Article
Nature 451, 789-795 (14 February 2008) | doi:10.1038/nature06543; Received 25 October 2007; Accepted 10 December 2007
Dual control of nuclear EIN3 by bifurcate MAPK cascades in C2H4 signalling
Sang-Dong Yoo1, Young-Hee Cho1, Guillaume Tena1, Yan Xiong1 & Jen Sheen1
- Department of Molecular Biology, Massachusetts General Hospital, Department of Genetics, Harvard Medical School, Boston, Massachusetts 02114, USA
Correspondence to: Sang-Dong Yoo1Jen Sheen1 Correspondence and requests for materials should be addressed to J. S. (Email: sheen@molbio.mgh.harvard.edu) or S.-D. Y. (Email: yoo@molbio.mgh.harvard.edu).
Abstract
A principal question in MAP kinase (MAPK/MPK) cascade signalling is how similar components dictate different specificity in the information-processing machineries from yeast to humans and plants. In Arabidopsis, how MPK3/6 modulates distinct outputs in diverse signal transduction pathways remains elusive.
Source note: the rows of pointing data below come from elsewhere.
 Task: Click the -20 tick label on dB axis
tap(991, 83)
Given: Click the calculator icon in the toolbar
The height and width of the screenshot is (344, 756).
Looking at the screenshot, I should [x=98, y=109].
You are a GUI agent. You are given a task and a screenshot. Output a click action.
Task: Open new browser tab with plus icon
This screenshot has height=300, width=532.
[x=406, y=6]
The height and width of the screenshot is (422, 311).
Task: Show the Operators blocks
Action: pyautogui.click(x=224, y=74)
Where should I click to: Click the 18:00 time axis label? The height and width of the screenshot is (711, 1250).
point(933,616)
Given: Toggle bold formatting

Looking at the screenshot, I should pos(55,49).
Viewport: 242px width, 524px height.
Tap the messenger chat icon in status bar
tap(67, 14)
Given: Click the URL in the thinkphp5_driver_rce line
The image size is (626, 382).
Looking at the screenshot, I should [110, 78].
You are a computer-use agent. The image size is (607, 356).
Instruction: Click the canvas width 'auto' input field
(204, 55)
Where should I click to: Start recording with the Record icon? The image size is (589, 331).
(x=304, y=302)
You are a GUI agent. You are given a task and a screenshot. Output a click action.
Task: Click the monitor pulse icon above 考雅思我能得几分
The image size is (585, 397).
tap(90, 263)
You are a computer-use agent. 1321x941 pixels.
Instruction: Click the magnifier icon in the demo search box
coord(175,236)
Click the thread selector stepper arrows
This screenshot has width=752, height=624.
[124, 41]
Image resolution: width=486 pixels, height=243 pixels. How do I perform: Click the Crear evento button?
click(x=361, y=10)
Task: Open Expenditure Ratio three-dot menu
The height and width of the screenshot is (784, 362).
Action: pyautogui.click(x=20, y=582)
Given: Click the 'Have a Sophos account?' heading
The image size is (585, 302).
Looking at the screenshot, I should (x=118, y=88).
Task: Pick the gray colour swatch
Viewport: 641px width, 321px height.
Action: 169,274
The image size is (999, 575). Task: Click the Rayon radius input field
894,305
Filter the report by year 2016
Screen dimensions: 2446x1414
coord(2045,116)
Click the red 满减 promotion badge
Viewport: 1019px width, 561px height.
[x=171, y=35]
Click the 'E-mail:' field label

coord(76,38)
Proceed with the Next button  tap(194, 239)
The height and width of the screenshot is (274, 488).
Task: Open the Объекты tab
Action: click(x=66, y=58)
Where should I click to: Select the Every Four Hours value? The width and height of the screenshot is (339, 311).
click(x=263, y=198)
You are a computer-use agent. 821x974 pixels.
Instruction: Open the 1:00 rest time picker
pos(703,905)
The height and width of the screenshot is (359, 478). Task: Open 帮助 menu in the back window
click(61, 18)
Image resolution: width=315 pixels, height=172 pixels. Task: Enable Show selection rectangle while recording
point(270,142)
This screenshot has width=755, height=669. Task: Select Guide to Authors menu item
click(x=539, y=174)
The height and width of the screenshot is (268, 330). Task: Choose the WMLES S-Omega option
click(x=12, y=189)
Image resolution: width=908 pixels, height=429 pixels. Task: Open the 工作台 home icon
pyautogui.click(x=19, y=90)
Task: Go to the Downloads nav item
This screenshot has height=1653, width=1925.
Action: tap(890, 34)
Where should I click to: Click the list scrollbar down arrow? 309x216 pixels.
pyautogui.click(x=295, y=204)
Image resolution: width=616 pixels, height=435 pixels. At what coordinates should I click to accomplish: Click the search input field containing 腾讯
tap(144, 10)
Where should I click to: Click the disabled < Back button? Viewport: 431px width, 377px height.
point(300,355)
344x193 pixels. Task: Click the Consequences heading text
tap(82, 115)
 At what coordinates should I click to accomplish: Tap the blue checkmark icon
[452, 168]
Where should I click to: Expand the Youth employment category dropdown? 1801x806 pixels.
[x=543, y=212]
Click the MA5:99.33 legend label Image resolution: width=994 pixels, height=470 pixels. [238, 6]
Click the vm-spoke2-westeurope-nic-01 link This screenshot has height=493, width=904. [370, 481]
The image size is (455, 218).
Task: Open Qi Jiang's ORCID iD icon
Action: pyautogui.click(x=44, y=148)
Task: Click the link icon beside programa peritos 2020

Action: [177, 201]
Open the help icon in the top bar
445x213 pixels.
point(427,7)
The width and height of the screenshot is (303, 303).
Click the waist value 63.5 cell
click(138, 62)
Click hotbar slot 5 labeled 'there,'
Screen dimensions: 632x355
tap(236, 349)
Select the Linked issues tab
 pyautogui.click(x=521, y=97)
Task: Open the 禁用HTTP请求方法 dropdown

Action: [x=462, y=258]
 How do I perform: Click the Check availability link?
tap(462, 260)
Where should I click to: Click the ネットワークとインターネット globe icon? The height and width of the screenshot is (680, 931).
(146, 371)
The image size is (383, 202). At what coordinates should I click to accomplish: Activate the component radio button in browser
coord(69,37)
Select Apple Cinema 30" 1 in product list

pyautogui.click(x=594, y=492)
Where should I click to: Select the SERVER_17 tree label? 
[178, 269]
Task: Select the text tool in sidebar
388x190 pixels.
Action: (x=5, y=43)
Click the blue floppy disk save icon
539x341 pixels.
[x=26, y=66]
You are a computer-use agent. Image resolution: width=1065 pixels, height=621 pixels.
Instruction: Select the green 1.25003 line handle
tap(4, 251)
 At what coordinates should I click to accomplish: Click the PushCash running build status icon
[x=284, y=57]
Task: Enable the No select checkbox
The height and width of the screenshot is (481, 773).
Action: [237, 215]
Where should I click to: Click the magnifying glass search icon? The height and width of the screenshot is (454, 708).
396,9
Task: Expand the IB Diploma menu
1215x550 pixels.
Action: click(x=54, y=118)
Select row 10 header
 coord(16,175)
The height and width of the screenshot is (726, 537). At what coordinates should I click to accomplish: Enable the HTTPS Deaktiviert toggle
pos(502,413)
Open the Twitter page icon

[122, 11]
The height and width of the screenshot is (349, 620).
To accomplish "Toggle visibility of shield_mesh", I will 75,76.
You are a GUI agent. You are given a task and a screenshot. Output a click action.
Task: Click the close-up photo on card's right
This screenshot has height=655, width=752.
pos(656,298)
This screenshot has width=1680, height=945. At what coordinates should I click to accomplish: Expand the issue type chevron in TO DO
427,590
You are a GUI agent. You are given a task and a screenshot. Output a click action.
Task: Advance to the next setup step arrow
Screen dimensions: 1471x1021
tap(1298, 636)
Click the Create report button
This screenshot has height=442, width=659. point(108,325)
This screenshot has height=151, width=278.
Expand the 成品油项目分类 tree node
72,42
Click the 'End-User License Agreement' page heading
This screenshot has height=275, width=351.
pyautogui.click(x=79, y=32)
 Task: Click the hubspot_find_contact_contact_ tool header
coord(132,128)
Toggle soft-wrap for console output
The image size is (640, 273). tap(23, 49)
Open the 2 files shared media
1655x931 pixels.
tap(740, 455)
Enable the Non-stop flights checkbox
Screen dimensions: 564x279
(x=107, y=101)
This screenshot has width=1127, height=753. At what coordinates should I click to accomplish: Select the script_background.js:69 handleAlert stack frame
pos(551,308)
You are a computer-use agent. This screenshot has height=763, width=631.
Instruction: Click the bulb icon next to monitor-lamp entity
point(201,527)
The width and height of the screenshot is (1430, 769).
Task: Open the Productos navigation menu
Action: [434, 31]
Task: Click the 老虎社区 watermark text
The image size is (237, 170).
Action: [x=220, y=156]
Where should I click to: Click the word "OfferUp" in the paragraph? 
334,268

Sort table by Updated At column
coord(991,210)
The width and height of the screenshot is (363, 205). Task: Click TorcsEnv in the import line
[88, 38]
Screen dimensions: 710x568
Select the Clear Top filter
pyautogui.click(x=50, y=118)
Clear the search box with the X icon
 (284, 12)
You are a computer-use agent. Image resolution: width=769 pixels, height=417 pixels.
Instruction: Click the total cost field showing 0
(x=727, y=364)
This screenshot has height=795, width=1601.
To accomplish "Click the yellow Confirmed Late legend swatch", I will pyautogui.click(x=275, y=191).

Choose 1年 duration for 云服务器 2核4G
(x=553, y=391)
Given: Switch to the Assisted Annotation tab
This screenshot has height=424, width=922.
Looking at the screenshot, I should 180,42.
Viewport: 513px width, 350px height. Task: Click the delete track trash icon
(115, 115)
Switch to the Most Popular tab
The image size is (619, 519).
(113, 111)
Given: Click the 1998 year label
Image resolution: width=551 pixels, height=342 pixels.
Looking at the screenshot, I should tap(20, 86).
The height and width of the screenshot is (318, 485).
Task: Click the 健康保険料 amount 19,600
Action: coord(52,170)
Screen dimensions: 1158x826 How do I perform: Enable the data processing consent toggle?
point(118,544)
By combining systematic cellular and genetic screens, here we uncover a previously unexpected MKK9–MPK3/MPK6 cascade promoting ethylene-insensitive 3 (EIN3)-mediated transcription in ethylene signalling. The mkk9 mutant exhibits a broad spectrum of moderate ethylene-insensitive phenotypes, and translocated MKK9 governs nuclear signalling downstream of receptors. Breaking a linear model and conventional MAPK signalling, ethylene inactivates the negative regulator constitutive triple response 1 (CTR1, a Raf-like MAPK kinase kinase (MAPKKK)) to activate the positive MKK9–MPK3/6 cascade. The bifurcate and antagonistic CTR1 and MKK9 pathways are both critical in determining ethylene-signalling specificity through two MAPK phosphorylation sites with opposite effects on EIN3 stability. The results suggest a new paradigm for linking intertwined MAPK cascades to control quantitative responses and specificity in signalling networks.